In Chilhowie, the greater good seems unfathomable. How can Americans be better off when so many people are losing their jobs? Where are the new U.S. jobs that global trade is supposed to create? The textbook answer is that layoffs are being offset by job growth in other parts of the economy, such as service industries. But few of those jobs are finding their way to Smyth County.

This distress is putting pressure on local officials to find new employers to take the place of those who left. At the top of everyone's wish list is technology. But it's hard to compete against the magnetic pull of Northern Virginia's bustling high-tech community, especially in a region where nearly 40 percent of the work force didn't finish high school.

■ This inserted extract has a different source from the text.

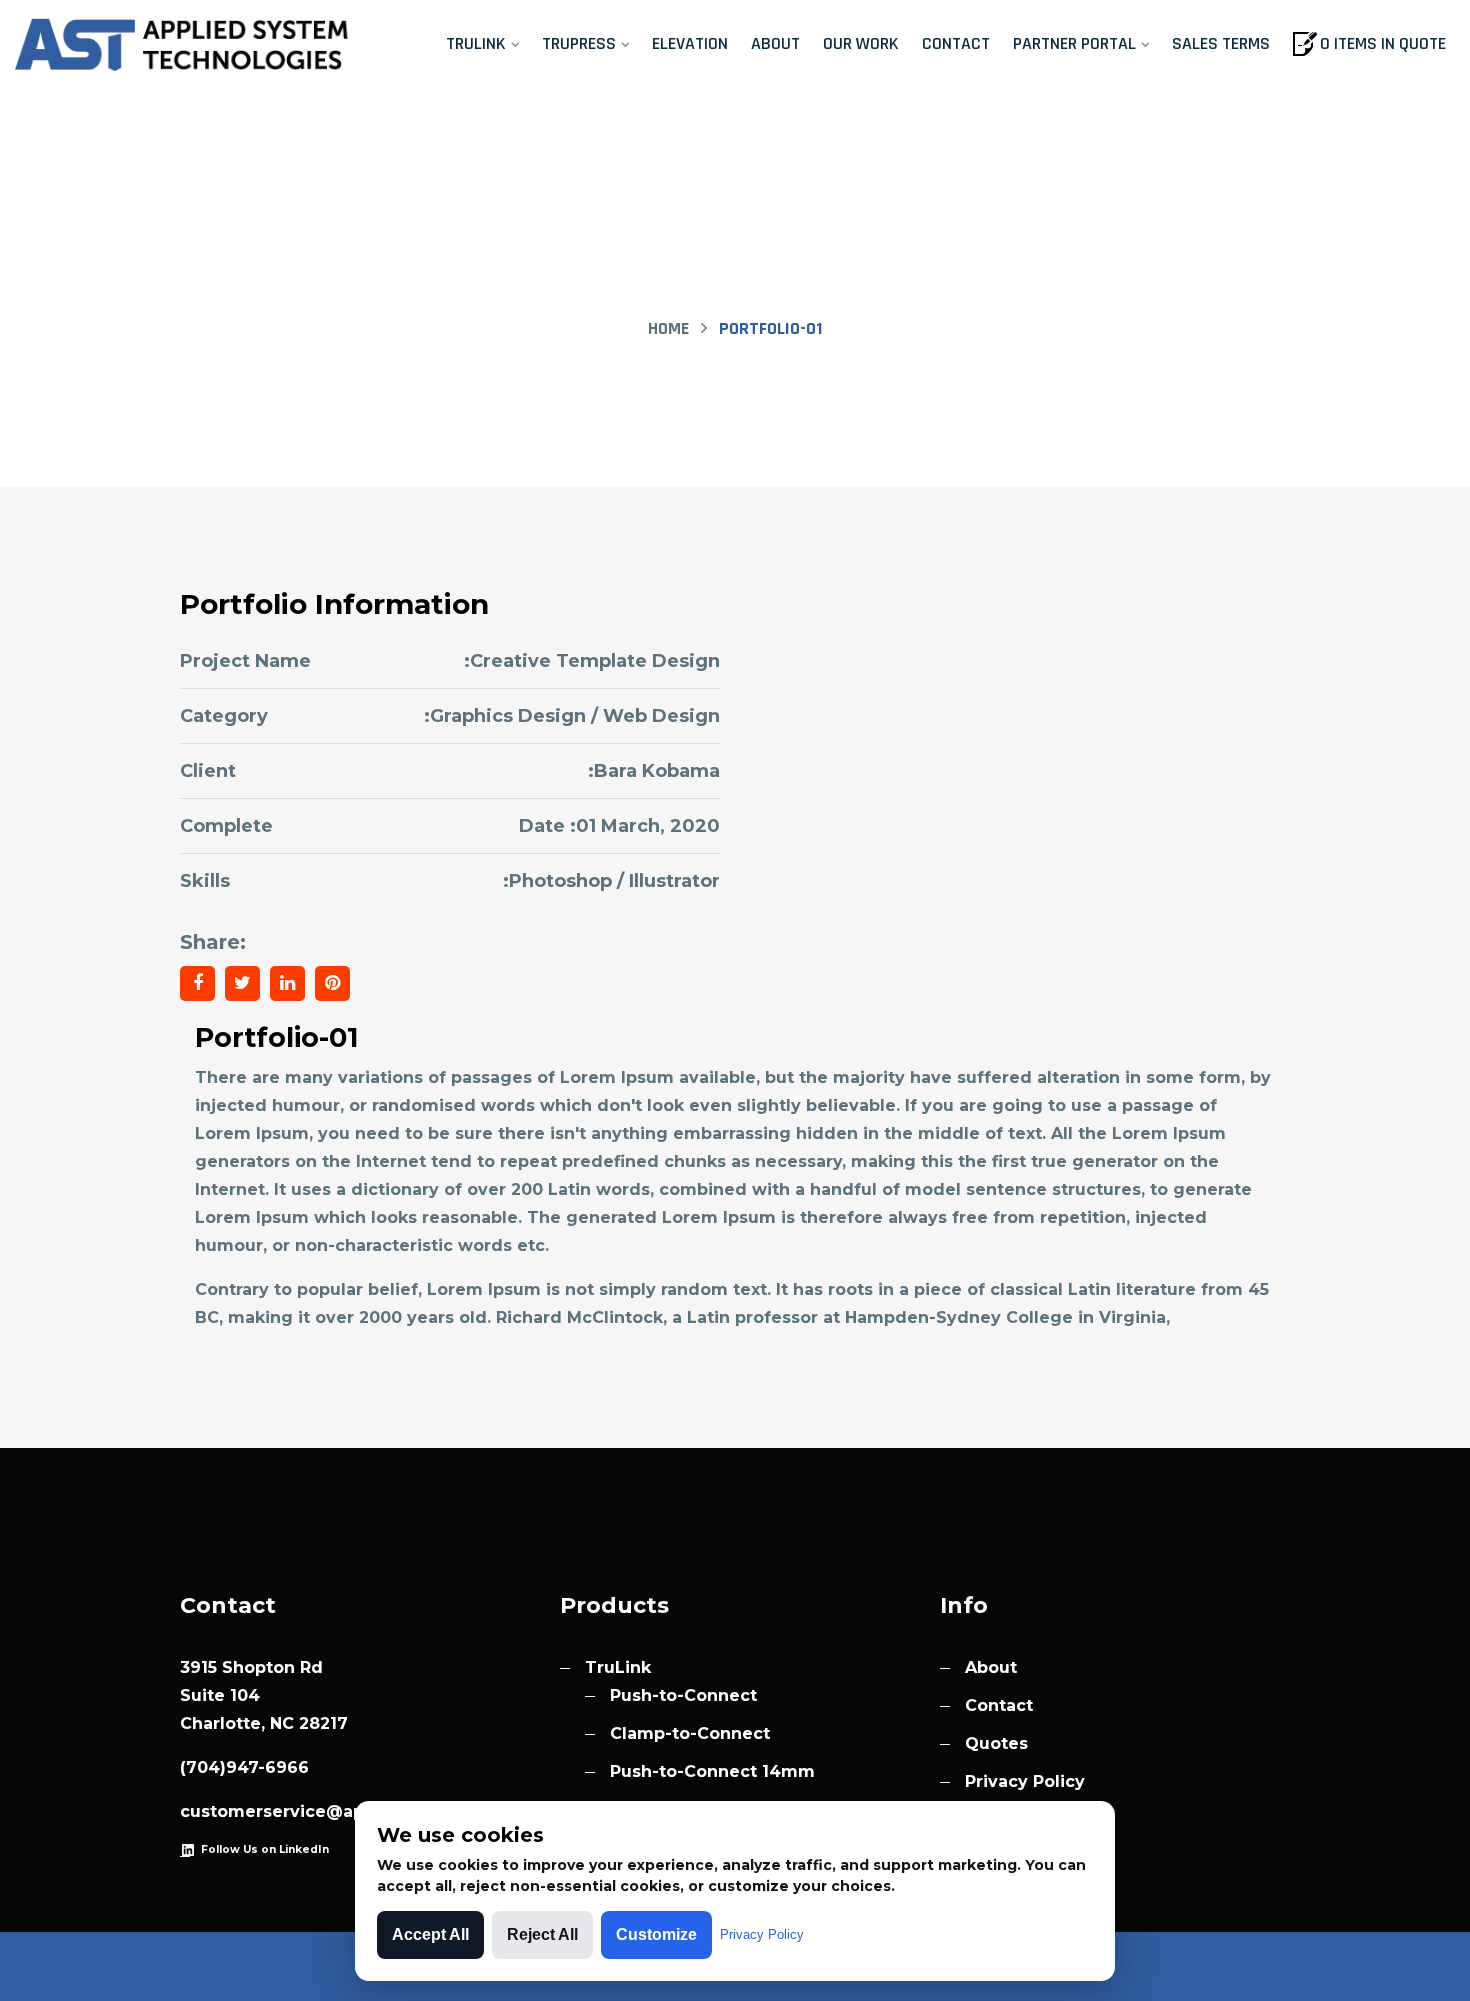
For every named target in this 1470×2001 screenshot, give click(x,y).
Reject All (542, 1934)
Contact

"People come up to me on the street and say, 'You ought to be doing something, you ought to be out recruiting high-tech jobs,' " said County Administrator Ed Whitmore. "I'm sorry we can't give them instant results."

Skills of little value

For many apparel workers, the skills they mastered over the years are of almost no value in today's job market. Most of them qualify for up to two years of government-paid retraining. But in Smyth County, retraining offers no guarantees.

For 26 years, Jim Sawyer worked as a sewing-machine mechanic at the Tultex plant. When the company folded, he signed up for machinist training. He eventually got a job at the Virginia Glove factory in nearby Glade Spring. Now, that company is shutting down too, and Sawyer will begin drawing unemployment again in August.

This time, he's thinking about learning to be an electrician. "I've got a daughter who will be 14 here before long," said Sawyer, 46. "I told her I'll probably be going to school when she graduates. We'll just go to college together."

But for some people, a plant closing is the end of the line.

Ruby Fields worked for 15 years as an inspector at the Tultex plant. She applied for other jobs, but got no offers. She has no health insurance, her pension appears shaky, her unemployment benefits have run out and her husband is on disability. At 60, she doesn't think retraining makes much sense.

"I'm too old to do that," she said. "I don't want to go back to school and retrain. What would I retrain for?"